### What you have to do
Copy the listing below, replacing every occurrence of "Where should I click to" with "Where do I click to" and leaving everything else unchanged.
____________________
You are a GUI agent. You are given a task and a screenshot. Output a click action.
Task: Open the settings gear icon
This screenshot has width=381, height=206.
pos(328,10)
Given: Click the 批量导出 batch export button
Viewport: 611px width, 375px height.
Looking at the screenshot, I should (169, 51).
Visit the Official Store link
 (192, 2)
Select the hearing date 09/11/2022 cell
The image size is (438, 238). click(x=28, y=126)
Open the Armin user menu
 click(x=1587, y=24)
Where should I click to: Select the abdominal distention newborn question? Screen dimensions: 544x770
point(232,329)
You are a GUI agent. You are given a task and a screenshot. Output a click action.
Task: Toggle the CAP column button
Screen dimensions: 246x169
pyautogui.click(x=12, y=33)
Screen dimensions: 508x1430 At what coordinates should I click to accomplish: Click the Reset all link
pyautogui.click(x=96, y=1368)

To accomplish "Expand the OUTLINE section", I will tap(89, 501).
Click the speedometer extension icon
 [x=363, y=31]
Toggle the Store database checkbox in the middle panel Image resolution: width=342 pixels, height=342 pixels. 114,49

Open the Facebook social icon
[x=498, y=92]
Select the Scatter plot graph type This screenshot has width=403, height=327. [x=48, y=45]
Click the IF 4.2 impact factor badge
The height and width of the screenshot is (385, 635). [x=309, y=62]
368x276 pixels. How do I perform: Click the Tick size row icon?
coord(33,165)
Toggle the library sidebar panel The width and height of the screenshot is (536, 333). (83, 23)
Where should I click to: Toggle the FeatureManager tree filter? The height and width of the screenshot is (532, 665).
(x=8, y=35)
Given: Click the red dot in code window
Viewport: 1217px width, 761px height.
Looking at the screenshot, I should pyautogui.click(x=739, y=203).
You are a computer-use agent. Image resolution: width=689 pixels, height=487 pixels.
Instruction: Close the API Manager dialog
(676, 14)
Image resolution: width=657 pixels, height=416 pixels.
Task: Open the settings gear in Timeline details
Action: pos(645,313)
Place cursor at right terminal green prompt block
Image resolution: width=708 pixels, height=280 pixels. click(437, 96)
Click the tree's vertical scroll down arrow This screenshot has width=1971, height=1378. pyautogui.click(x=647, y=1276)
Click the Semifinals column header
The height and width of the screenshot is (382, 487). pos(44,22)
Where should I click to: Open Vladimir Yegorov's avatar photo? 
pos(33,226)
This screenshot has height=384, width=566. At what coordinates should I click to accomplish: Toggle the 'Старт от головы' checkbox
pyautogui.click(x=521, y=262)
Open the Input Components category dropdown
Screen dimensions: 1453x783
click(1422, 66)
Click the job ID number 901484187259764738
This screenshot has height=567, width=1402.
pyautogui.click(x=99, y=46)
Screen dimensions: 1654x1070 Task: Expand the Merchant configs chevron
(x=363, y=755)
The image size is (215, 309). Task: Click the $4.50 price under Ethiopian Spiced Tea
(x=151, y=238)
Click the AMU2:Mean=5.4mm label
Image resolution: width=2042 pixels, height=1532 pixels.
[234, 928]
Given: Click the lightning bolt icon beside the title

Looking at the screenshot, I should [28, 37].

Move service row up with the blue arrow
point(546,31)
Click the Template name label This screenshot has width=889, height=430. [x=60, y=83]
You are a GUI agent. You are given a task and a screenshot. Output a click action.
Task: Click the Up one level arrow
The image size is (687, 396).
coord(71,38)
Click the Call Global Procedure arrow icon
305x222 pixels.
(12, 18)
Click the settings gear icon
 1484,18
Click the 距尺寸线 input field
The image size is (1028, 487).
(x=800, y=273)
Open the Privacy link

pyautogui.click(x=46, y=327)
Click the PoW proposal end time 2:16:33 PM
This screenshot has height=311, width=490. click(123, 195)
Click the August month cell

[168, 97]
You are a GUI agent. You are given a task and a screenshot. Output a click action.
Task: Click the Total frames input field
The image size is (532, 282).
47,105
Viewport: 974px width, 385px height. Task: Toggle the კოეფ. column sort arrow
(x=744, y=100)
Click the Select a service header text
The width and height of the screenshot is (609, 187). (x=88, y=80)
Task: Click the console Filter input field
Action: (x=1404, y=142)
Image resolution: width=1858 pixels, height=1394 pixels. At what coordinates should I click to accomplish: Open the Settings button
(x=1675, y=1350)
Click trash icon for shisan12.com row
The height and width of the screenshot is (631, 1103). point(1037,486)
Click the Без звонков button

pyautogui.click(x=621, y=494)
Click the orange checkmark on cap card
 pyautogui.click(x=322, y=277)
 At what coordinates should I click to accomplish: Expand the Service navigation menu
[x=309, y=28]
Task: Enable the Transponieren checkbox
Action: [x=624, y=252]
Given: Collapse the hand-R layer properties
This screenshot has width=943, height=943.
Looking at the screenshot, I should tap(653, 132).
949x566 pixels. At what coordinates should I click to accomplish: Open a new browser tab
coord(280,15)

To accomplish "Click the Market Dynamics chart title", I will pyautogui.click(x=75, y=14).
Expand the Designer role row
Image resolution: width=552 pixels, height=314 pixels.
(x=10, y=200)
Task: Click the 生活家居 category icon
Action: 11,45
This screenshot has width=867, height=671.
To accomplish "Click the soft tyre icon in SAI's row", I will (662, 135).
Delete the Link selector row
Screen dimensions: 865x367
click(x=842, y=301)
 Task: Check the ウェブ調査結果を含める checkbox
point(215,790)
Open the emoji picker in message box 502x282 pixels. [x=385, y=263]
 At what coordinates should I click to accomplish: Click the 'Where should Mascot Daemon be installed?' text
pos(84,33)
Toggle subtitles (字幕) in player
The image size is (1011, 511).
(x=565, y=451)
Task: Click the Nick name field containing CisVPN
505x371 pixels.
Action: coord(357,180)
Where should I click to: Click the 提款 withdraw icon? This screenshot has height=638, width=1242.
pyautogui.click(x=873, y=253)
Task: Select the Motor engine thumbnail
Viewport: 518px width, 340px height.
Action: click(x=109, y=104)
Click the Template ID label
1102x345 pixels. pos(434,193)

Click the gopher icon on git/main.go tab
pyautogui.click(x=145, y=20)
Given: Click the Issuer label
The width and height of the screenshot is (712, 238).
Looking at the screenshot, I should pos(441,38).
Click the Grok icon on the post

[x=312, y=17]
____________________
### Full response
You are a GUI agent. You are given a task and a screenshot. Output a click action.
Task: Open the settings gear icon
This screenshot has width=381, height=206.
pos(328,10)
Given: Click the 批量导出 batch export button
Viewport: 611px width, 375px height.
Looking at the screenshot, I should (169, 51).
Visit the Official Store link
 (192, 2)
Select the hearing date 09/11/2022 cell
The image size is (438, 238). click(x=28, y=126)
Open the Armin user menu
 click(x=1587, y=24)
Where do I click to: Select the abdominal distention newborn question? Screen dimensions: 544x770
point(232,329)
You are a GUI agent. You are given a task and a screenshot. Output a click action.
Task: Toggle the CAP column button
Screen dimensions: 246x169
pyautogui.click(x=12, y=33)
Screen dimensions: 508x1430 At what coordinates should I click to accomplish: Click the Reset all link
pyautogui.click(x=96, y=1368)

To accomplish "Expand the OUTLINE section", I will tap(89, 501).
Click the speedometer extension icon
 [x=363, y=31]
Toggle the Store database checkbox in the middle panel Image resolution: width=342 pixels, height=342 pixels. 114,49

Open the Facebook social icon
[x=498, y=92]
Select the Scatter plot graph type This screenshot has width=403, height=327. [x=48, y=45]
Click the IF 4.2 impact factor badge
The height and width of the screenshot is (385, 635). [x=309, y=62]
368x276 pixels. How do I perform: Click the Tick size row icon?
coord(33,165)
Toggle the library sidebar panel The width and height of the screenshot is (536, 333). (83, 23)
Where do I click to: Toggle the FeatureManager tree filter? The height and width of the screenshot is (532, 665).
(x=8, y=35)
Given: Click the red dot in code window
Viewport: 1217px width, 761px height.
Looking at the screenshot, I should pyautogui.click(x=739, y=203).
You are a computer-use agent. Image resolution: width=689 pixels, height=487 pixels.
Instruction: Close the API Manager dialog
(676, 14)
Image resolution: width=657 pixels, height=416 pixels.
Task: Open the settings gear in Timeline details
Action: pos(645,313)
Place cursor at right terminal green prompt block
Image resolution: width=708 pixels, height=280 pixels. click(437, 96)
Click the tree's vertical scroll down arrow This screenshot has width=1971, height=1378. pyautogui.click(x=647, y=1276)
Click the Semifinals column header
The height and width of the screenshot is (382, 487). pos(44,22)
Where do I click to: Open Vladimir Yegorov's avatar photo? 
pos(33,226)
This screenshot has height=384, width=566. At what coordinates should I click to accomplish: Toggle the 'Старт от головы' checkbox
pyautogui.click(x=521, y=262)
Open the Input Components category dropdown
Screen dimensions: 1453x783
click(1422, 66)
Click the job ID number 901484187259764738
This screenshot has height=567, width=1402.
pyautogui.click(x=99, y=46)
Screen dimensions: 1654x1070 Task: Expand the Merchant configs chevron
(x=363, y=755)
The image size is (215, 309). Task: Click the $4.50 price under Ethiopian Spiced Tea
(x=151, y=238)
Click the AMU2:Mean=5.4mm label
Image resolution: width=2042 pixels, height=1532 pixels.
[234, 928]
Given: Click the lightning bolt icon beside the title

Looking at the screenshot, I should [28, 37].

Move service row up with the blue arrow
point(546,31)
Click the Template name label This screenshot has width=889, height=430. [x=60, y=83]
You are a GUI agent. You are given a task and a screenshot. Output a click action.
Task: Click the Up one level arrow
The image size is (687, 396).
coord(71,38)
Click the Call Global Procedure arrow icon
305x222 pixels.
(12, 18)
Click the settings gear icon
 1484,18
Click the 距尺寸线 input field
The image size is (1028, 487).
(x=800, y=273)
Open the Privacy link

pyautogui.click(x=46, y=327)
Click the PoW proposal end time 2:16:33 PM
This screenshot has height=311, width=490. click(123, 195)
Click the August month cell

[168, 97]
You are a GUI agent. You are given a task and a screenshot. Output a click action.
Task: Click the Total frames input field
The image size is (532, 282).
47,105
Viewport: 974px width, 385px height. Task: Toggle the კოეფ. column sort arrow
(x=744, y=100)
Click the Select a service header text
The width and height of the screenshot is (609, 187). (x=88, y=80)
Task: Click the console Filter input field
Action: (x=1404, y=142)
Image resolution: width=1858 pixels, height=1394 pixels. At what coordinates should I click to accomplish: Open the Settings button
(x=1675, y=1350)
Click trash icon for shisan12.com row
The height and width of the screenshot is (631, 1103). point(1037,486)
Click the Без звонков button

pyautogui.click(x=621, y=494)
Click the orange checkmark on cap card
 pyautogui.click(x=322, y=277)
 At what coordinates should I click to accomplish: Expand the Service navigation menu
[x=309, y=28]
Task: Enable the Transponieren checkbox
Action: [x=624, y=252]
Given: Collapse the hand-R layer properties
This screenshot has width=943, height=943.
Looking at the screenshot, I should tap(653, 132).
949x566 pixels. At what coordinates should I click to accomplish: Open a new browser tab
coord(280,15)

To accomplish "Click the Market Dynamics chart title", I will pyautogui.click(x=75, y=14).
Expand the Designer role row
Image resolution: width=552 pixels, height=314 pixels.
(x=10, y=200)
Task: Click the 生活家居 category icon
Action: 11,45
This screenshot has width=867, height=671.
To accomplish "Click the soft tyre icon in SAI's row", I will (662, 135).
Delete the Link selector row
Screen dimensions: 865x367
click(x=842, y=301)
 Task: Check the ウェブ調査結果を含める checkbox
point(215,790)
Open the emoji picker in message box 502x282 pixels. [x=385, y=263]
 At what coordinates should I click to accomplish: Click the 'Where should Mascot Daemon be installed?' text
pos(84,33)
Toggle subtitles (字幕) in player
The image size is (1011, 511).
(x=565, y=451)
Task: Click the Nick name field containing CisVPN
505x371 pixels.
Action: coord(357,180)
Where do I click to: Click the 提款 withdraw icon? This screenshot has height=638, width=1242.
pyautogui.click(x=873, y=253)
Task: Select the Motor engine thumbnail
Viewport: 518px width, 340px height.
Action: click(x=109, y=104)
Click the Template ID label
1102x345 pixels. pos(434,193)

Click the gopher icon on git/main.go tab
pyautogui.click(x=145, y=20)
Given: Click the Issuer label
The width and height of the screenshot is (712, 238).
Looking at the screenshot, I should pos(441,38).
Click the Grok icon on the post

[x=312, y=17]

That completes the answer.